## Explore the material:
a - List every tag key defined in the tags block of the bootable cluster configuration in the EMR cluster documentation.
b - According to the EMR cluster documentation, what is the earliest EMR version in which a cluster can be launched with three master nodes?
c - Edit the EMR cluster documentation, starting with "# Master instance" and going on through "your own risk.", so that "minimal configuration" becomes "basic configuration".

## Source text:

Multiple Node Master Instance Group

Available in EMR version 5.23.0 and later, an EMR Cluster can be launched with three master nodes for high availability. Additional information about this functionality and its requirements can be found in the EMR Management Guide.

# This configuration is for illustrative purposes and highlights
# only relevant configurations for working with this functionality.

# Map public IP on launch must be enabled for public (Internet accessible) subnets
resource "aws_subnet" "example" {
  # ... other configuration ...

  map_public_ip_on_launch = true
}

resource "aws_emr_cluster" "example" {
  # ... other configuration ...

  # EMR version must be 5.23.0 or later
  release_label = "emr-5.24.1"

  # Termination protection is automatically enabled for multiple masters
  # To destroy the cluster, this must be configured to false and applied first
  termination_protection = true

  ec2_attributes {
    # ... other configuration ...

    subnet_id = aws_subnet.example.id
  }

  master_instance_group {
    # ... other configuration ...

    # Master instance count must be set to 3
    instance_count = 3
  }

  # core_instance_group must be configured
  core_instance_group {
    # ... other configuration ...
  }
}

Bootable Cluster

NOTE: This configuration demonstrates a minimal configuration needed to boot an example EMR Cluster. It is not meant to display best practices. As with all examples, use at your own risk.

resource "aws_emr_cluster" "cluster" {
  name          = "emr-test-arn"
  release_label = "emr-4.6.0"
  applications  = ["Spark"]

  ec2_attributes {
    subnet_id                         = aws_subnet.main.id
    emr_managed_master_security_group = aws_security_group.allow_access.id
    emr_managed_slave_security_group  = aws_security_group.allow_access.id
    instance_profile                  = aws_iam_instance_profile.emr_profile.arn
  }

  master_instance_group {
    instance_type = "m5.xlarge"
  }

  core_instance_group {
    instance_count = 1
    instance_type  = "m5.xlarge"
  }

  tags = {
    role     = "rolename"
    dns_zone = "env_zone"
    env      = "env"
    name     = "name-env"
  }

  bootstrap_action {
    path = "s3://elasticmapreduce/bootstrap-actions/run-if"
    name = "runif"
    args = ["instance.isMaster=true", "echo running on master node"]
  }

  configurations_json = <<EOF
  [
    {
      "Classification": "hadoop-env",
      "Configurations": [
        {
          "Classification": "export",
          "Properties": {
            "JAVA_HOME": "/usr/lib/jvm/java-1.8.0"

## Data section:
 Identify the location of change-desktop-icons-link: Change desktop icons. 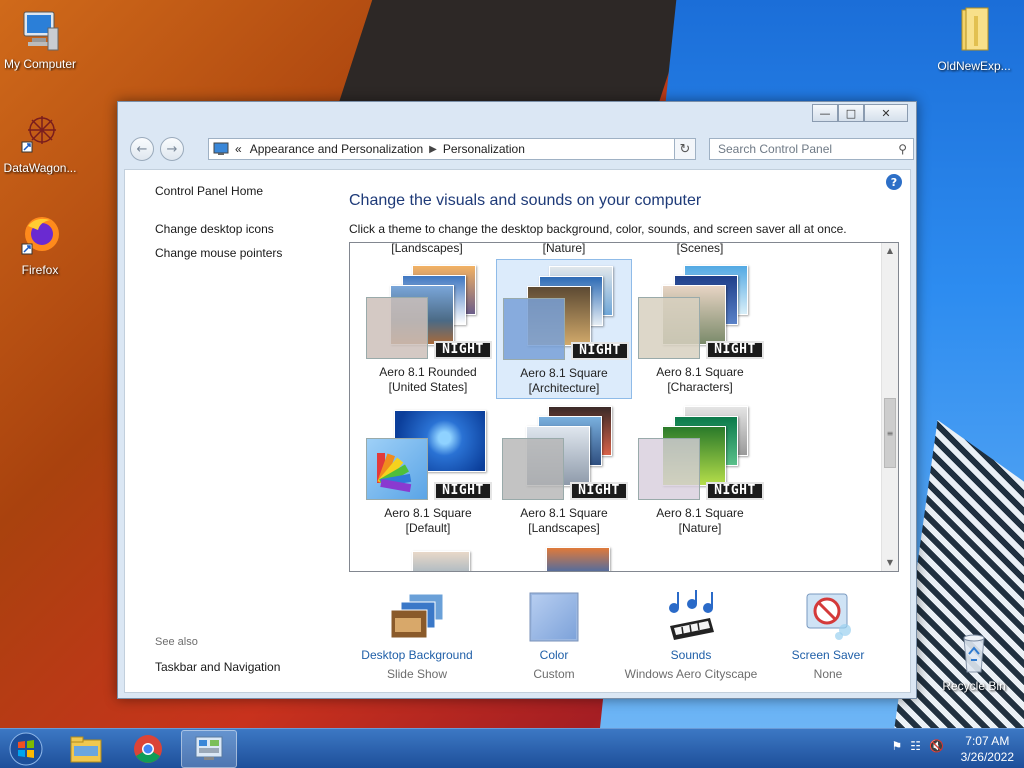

## Answers by task:
a - role, dns_zone, env, name

b - EMR version 5.23.0.

c -
# Master instance count must be set to 3
    instance_count = 3
  }

  # core_instance_group must be configured
  core_instance_group {
    # ... other configuration ...
  }
}

Bootable Cluster

NOTE: This configuration demonstrates a basic configuration needed to boot an example EMR Cluster. It is not meant to display best practices. As with all examples, use at your own risk.